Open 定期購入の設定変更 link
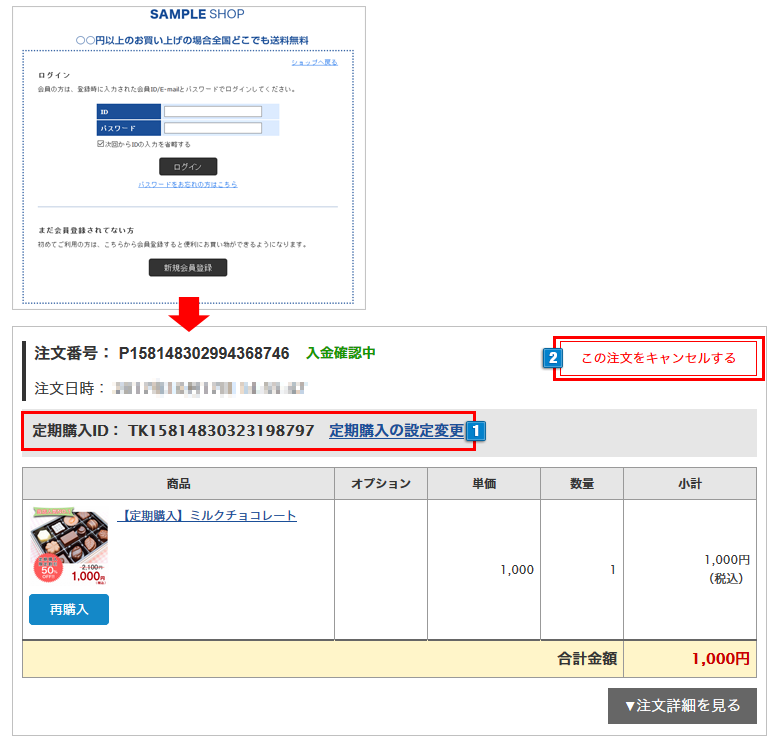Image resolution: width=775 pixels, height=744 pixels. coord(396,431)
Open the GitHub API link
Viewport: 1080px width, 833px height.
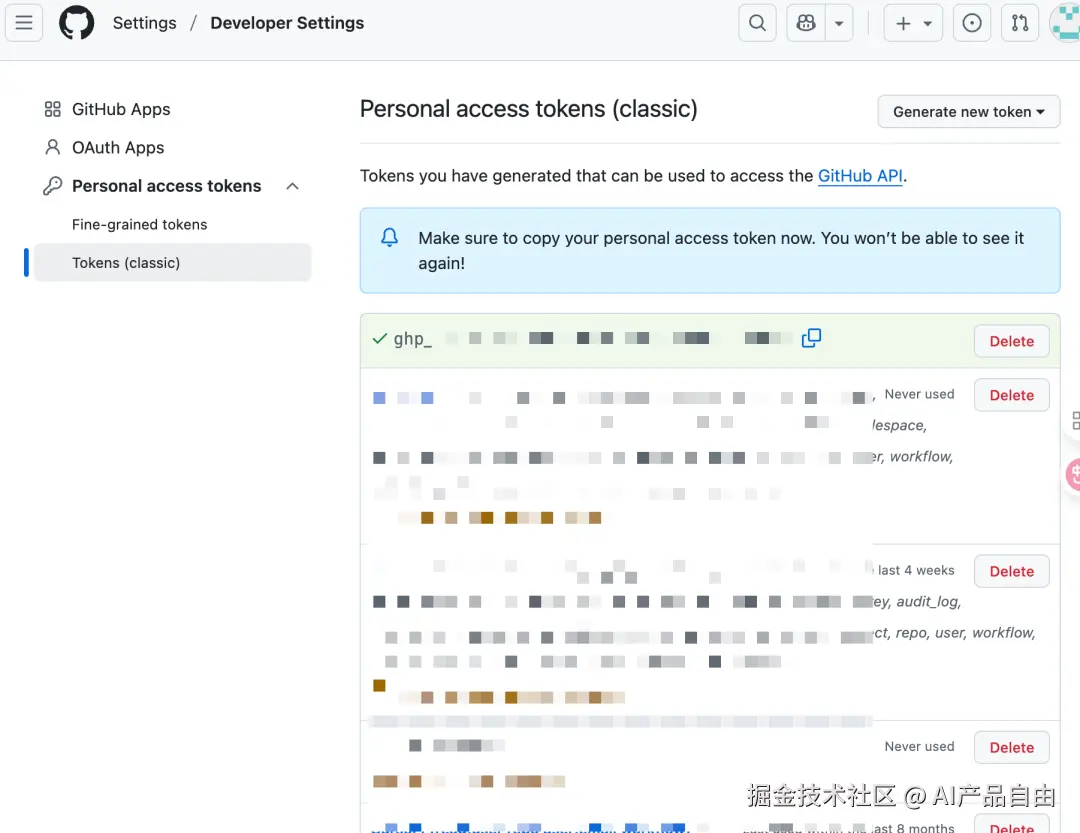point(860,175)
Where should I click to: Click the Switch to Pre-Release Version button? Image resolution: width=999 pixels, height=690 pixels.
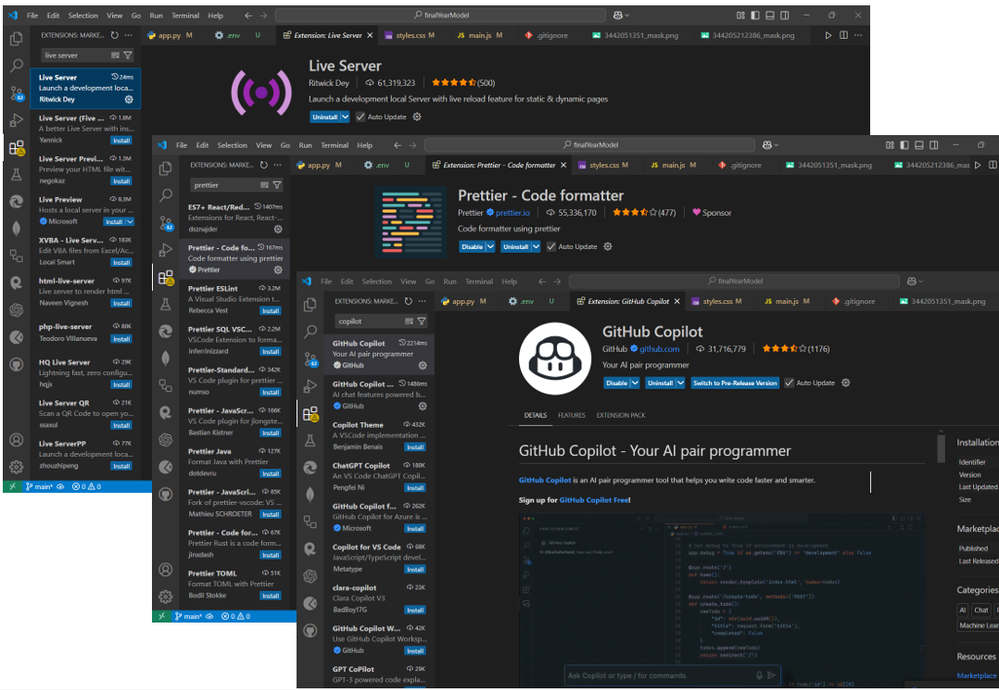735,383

--

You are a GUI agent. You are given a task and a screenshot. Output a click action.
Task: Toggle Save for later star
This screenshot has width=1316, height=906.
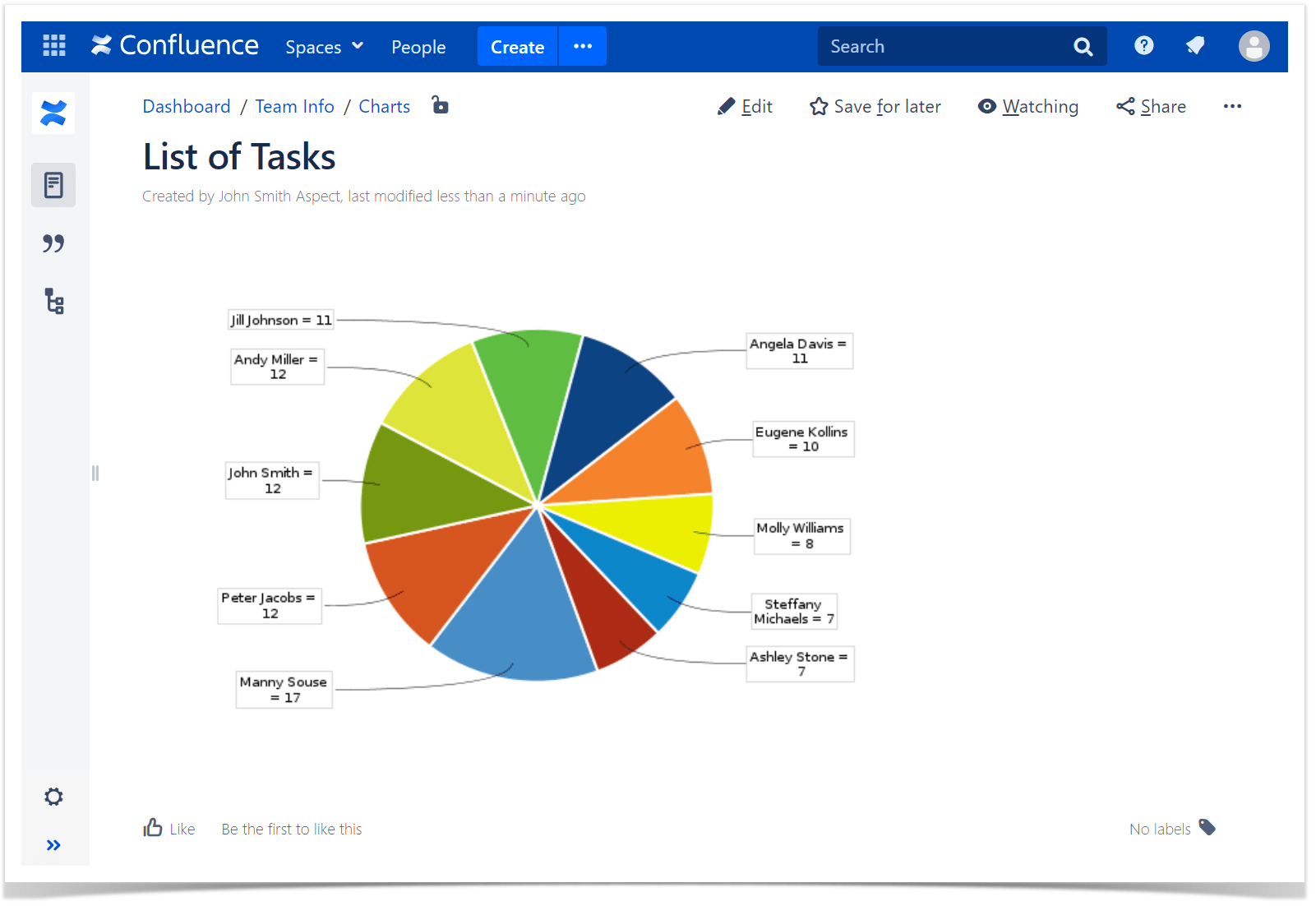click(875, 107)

...

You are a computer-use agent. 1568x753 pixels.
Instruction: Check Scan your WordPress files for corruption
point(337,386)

What is required
Once a line of the records is found to contain "agent", copy it out.

Output for this task
You are a GUI agent. You are given a task and a screenshot. Output a click action.
You are a computer-use agent. 1568x753 pixels.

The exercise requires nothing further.